Dans les règles de l'art, martèle le propriétaire
Le propriétaire du terrain où se dérouleront les éventuels travaux de concassage, Claude Noël, assure que toutes les mesures sont prises pour ne pas qu'il y ait de poussière de silice qui se répande dans l'air. L'homme assure avoir obtenu un permis du ministère du Développement durable, de l'Environnement, de la Faune et des Parcs (MDDEFP) pour procéder à ces travaux, qui se feront avec une machinerie spécialisée que M. Noël compte louer à des spécialistes.
«Il n'y en a pas de poussière, c'est impossible car on arrose en même temps. Le produit est mouillé, donc la poussière ne peut pas se répandre», clame-t-il.
Il n'a cependant pas été possible de confirmer ces informations auprès du MDDEFP. Le Nouvelliste a demandé ces précisions mercredi après-midi, mais n'avait toujours pas reçu de réponse vendredi soir.
Bien qu'il ait demandé de doubler la superficie du terrain où il procédera à ces travaux, Claude Noël précise qu'aucun concassage n'a été fait à cet endroit depuis quatre ans, et qu'il ne procède qu'à de l'entreposage de matériaux secs. «Il y a du concassage qui se fait par une autre compagnie à environ 500 pieds de mon terrain, mais pas chez nous. J'ai choisi de ne pas commencer encore parce que le marché n'est pas bon», mentionne celui qui dit ignorer le moment où il commencera ses opérations de concassage.

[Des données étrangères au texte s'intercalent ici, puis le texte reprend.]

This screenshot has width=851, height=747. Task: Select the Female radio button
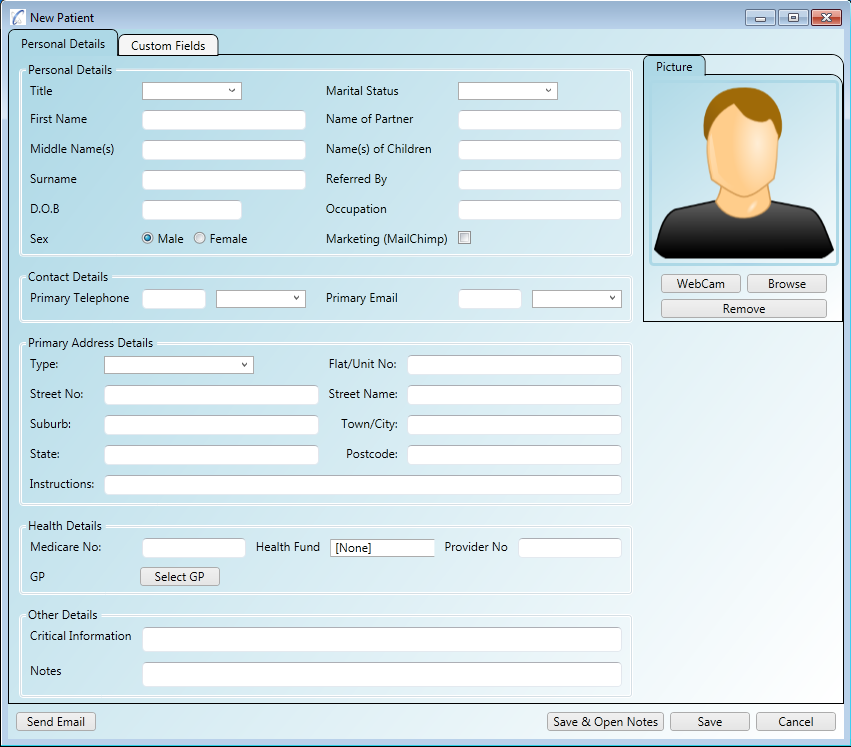[x=200, y=239]
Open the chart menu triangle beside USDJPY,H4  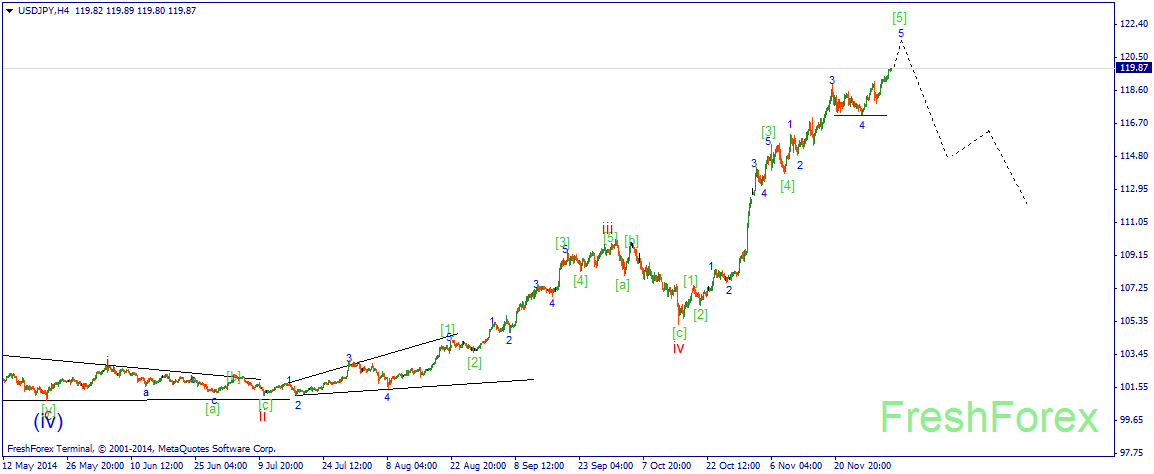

À l'Agence de santé, on indique que le contrôle des activités en lien avec ce chantier relève du MDDEFP, et que ce type d'industries est très légiféré. Toutefois, la documentation existante sur les effets sur la santé concerne spécialement les travailleurs exposés fréquemment à cette poussière selon des facteurs très particuliers, soit la proportion de silice présente dans les particules, le degré d'exposition et les caractéristiques de l'individu exposé.

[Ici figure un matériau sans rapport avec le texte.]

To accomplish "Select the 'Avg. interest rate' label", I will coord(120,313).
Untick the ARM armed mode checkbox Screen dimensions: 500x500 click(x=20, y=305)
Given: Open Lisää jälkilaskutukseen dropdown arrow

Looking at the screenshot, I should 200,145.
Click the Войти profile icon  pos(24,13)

«Les premiers symptômes caractéristiques d'une exposition à la poussière sont l'irritation des yeux, du nez et de la gorge. Quand on parle de silice, on doit considérer une exposition prolongée à concentration élevée qui peut mener à une fibrose pulmonaire», évoque Anne Saint-Jacques, conseillère en santé environnement à l'Agence, précisant qu'aucune information n'est toutefois disponible au niveau de la population entourant ces industries.
Le conseiller municipal du secteur, François Bélisle, avait fait savoir, lors des deux précédentes réunions du conseil municipal, qu'il se gardait un droit de réserve sur le vote de lundi soir, étant donné qu'il n'avait pas encore consulté tous ses citoyens à ce sujet. M. Bélisle n'a pas voulu indiquer si sa décision était prise à savoir s'il demanderait ou non le vote, préférant en avertir ses collègues du conseil avant de prendre position sur la place publique.

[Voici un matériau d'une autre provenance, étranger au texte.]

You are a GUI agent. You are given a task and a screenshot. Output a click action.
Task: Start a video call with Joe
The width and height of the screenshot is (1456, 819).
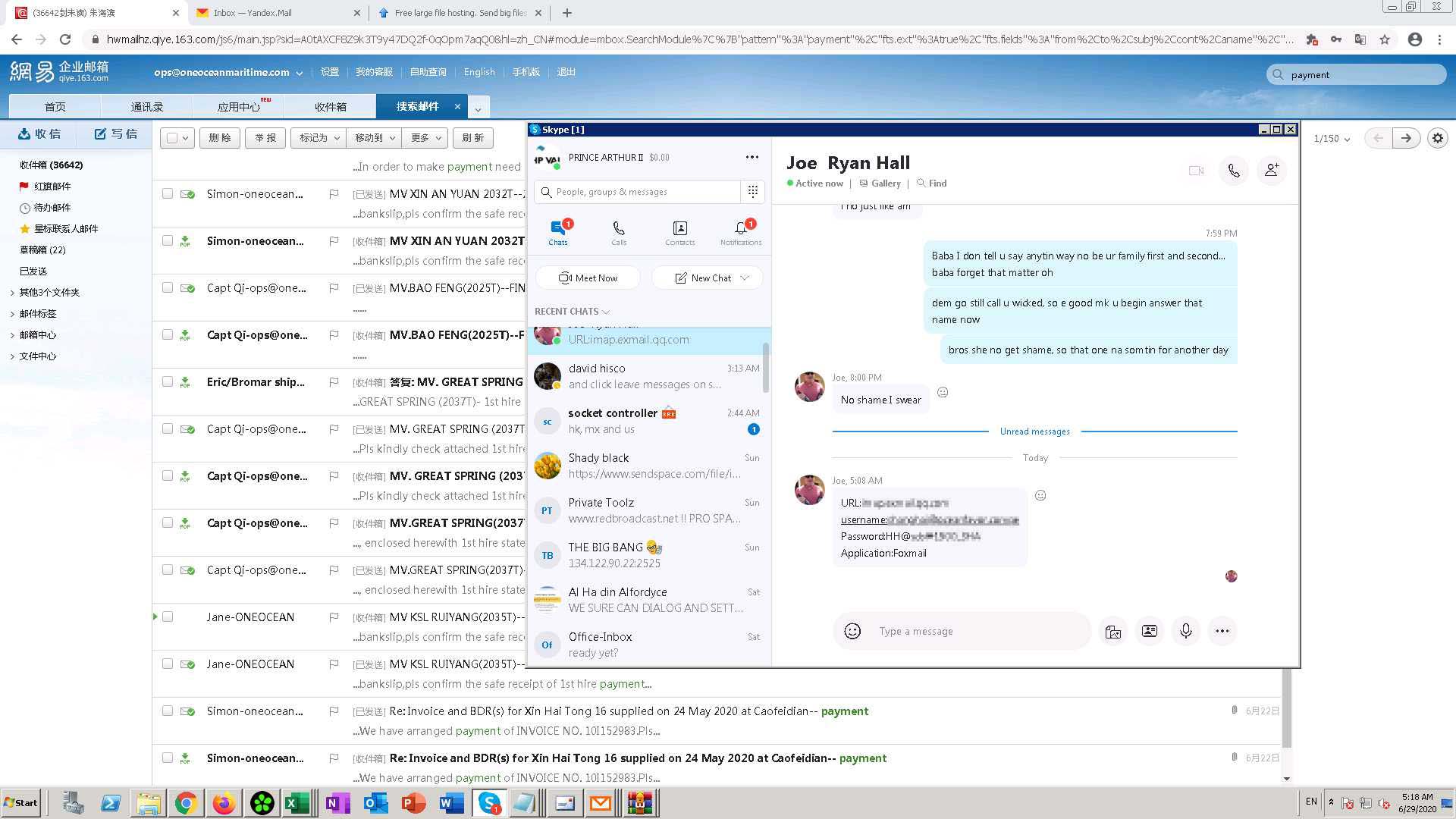[x=1197, y=171]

«L'inquiétude des citoyens est légitime, puisqu'on n'a pas eu l'assurance claire, tant de la Santé publique que de l'Environnement, que tout serait fait de façon sécuritaire. Tout le monde travaille en vase clos et ne se mêle pas de ce qui n'est pas de sa responsabilité. En tant qu'élus, on a aussi l'obligation d'assurer la sécurité du public», mentionne M. Bélisle.